Task requirements >> Copy every line of the entries verbatim, from the line containing "You are a computer-use" down to the line containing "will [1202, 811].", including both of those lines.

Data listing >>
☆ ☆ ☆ ☆ ☆ ☆ ☆
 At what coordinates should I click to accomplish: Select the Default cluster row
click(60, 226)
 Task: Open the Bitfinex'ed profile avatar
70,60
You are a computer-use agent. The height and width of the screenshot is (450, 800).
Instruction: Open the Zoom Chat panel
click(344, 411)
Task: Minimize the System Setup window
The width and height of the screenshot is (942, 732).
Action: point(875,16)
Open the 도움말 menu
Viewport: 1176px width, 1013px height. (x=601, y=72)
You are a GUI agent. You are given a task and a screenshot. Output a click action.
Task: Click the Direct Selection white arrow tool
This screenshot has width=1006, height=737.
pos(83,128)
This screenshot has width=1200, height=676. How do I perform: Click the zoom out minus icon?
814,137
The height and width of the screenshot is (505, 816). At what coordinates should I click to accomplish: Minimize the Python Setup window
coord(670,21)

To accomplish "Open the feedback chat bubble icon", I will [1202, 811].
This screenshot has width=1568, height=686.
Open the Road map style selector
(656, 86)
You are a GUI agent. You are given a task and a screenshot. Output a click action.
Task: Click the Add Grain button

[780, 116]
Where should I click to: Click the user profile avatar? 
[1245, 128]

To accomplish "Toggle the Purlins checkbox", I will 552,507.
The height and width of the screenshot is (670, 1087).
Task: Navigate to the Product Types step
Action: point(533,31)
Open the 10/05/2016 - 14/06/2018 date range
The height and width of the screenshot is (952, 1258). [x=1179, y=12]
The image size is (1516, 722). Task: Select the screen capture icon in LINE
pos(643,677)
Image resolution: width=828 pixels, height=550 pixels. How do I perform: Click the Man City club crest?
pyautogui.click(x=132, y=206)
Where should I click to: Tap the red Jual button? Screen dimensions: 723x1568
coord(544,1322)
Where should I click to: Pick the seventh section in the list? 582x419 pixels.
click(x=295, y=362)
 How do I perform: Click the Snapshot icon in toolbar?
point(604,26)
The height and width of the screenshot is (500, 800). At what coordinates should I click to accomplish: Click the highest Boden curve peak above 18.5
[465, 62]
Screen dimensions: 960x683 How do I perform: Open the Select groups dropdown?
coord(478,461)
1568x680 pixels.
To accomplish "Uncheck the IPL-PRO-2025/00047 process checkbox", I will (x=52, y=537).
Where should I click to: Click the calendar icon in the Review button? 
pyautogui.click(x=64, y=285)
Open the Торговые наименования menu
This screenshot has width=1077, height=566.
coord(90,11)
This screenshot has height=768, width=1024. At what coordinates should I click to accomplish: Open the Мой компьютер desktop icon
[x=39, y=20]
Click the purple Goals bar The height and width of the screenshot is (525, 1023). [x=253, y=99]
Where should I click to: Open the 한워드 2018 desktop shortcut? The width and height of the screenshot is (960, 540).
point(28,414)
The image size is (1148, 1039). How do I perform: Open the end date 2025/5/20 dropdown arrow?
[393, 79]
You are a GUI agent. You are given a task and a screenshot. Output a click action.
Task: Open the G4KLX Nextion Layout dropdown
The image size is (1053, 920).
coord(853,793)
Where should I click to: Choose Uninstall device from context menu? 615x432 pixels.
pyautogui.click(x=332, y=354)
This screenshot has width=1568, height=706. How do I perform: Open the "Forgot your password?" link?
☆ ☆ ☆ ☆ ☆ ☆ ☆
Response to the task >>
You are a computer-use agent. The height and width of the screenshot is (450, 800).
Instruction: Open the Zoom Chat panel
click(344, 411)
Task: Minimize the System Setup window
The width and height of the screenshot is (942, 732).
Action: point(875,16)
Open the 도움말 menu
Viewport: 1176px width, 1013px height. (x=601, y=72)
You are a GUI agent. You are given a task and a screenshot. Output a click action.
Task: Click the Direct Selection white arrow tool
This screenshot has width=1006, height=737.
pos(83,128)
This screenshot has width=1200, height=676. How do I perform: Click the zoom out minus icon?
814,137
The height and width of the screenshot is (505, 816). At what coordinates should I click to accomplish: Minimize the Python Setup window
coord(670,21)

To accomplish "Open the feedback chat bubble icon", I will [1202, 811].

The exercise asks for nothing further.